The immune response to itself (that is, the components of the body itself instead of the components of mobile genetic elements). Autoimmune immunity stems from the failure of self-defense mechanisms and non-discrimination.

Prokaryotic adaptive immune systems that create an immune memory Bank by integrating foreign genome fragments into CRISPR arrays and use them to recognize and inactivate cognac foreign nucleic acid.

As for exaptation, it is a set of biological function for a function that is different from the function for which it was chosen.

(HGT). Gene transfer between organisms by any means other than vertical transmission from parents to offspring.

(ICE). A diverse class of mobile genetic elements present in numerous bacteria that are integrated into bacterial chromosomes and inherited vertically but retain the ability to excise and move horizontally by conjugation.

Viruses that, at the end of their breeding cycle, Lisa and kill the infected cell.

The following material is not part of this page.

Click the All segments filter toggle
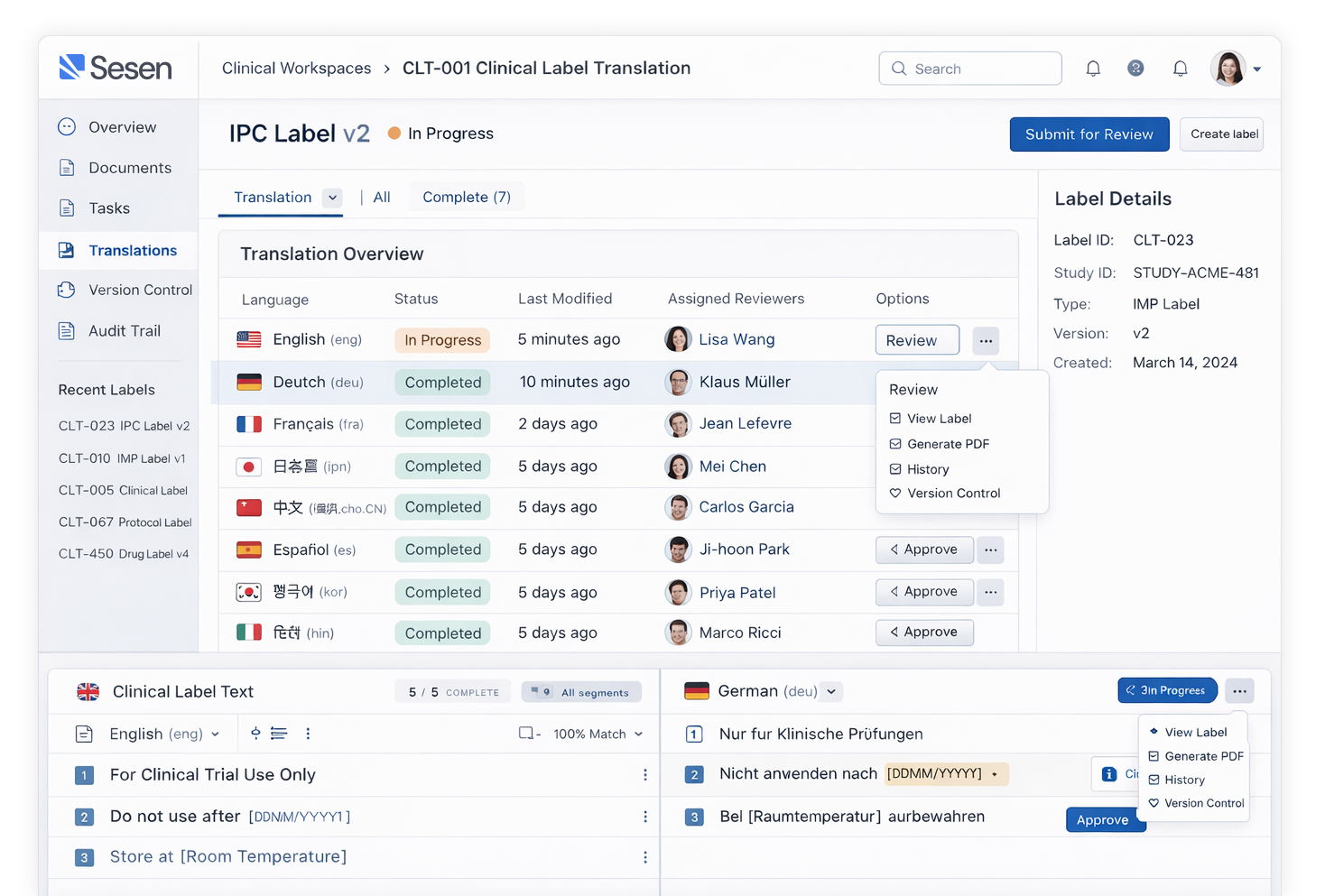This screenshot has height=896, width=1325. [581, 692]
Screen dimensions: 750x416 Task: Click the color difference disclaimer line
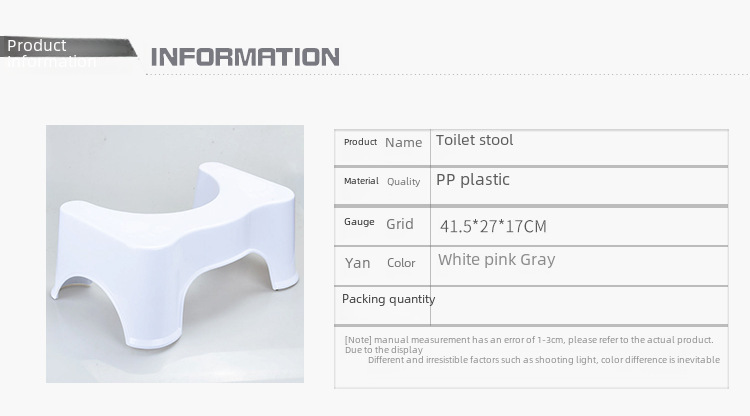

(IgE.) Genetic elements that are prone to change of location within a single genome (e.g. transposons) or to horizontal transmission between host cells (e.g. viruses and plasmids). Many IGE cover genes by mediating self-replication.

(RM systems). A variety of prokaryotic defense systems that contain various modification components (typically DNA methyltransferases) that modify and thus protect RNA, and restriction endonucleases that cleave to unmodified, foreign DNA.

Viruses that integrate into the host genome, forming proviruses, but retain the ability of induction with a subsequent cycle.

(TA modules). Genetic elements that consist of a toxin component (often a nuclease) and an antitoxin component that binds and transiently inactivates the toxin. When an antitoxin is inactivated, usually under stress, the toxin causes dormant cells or death.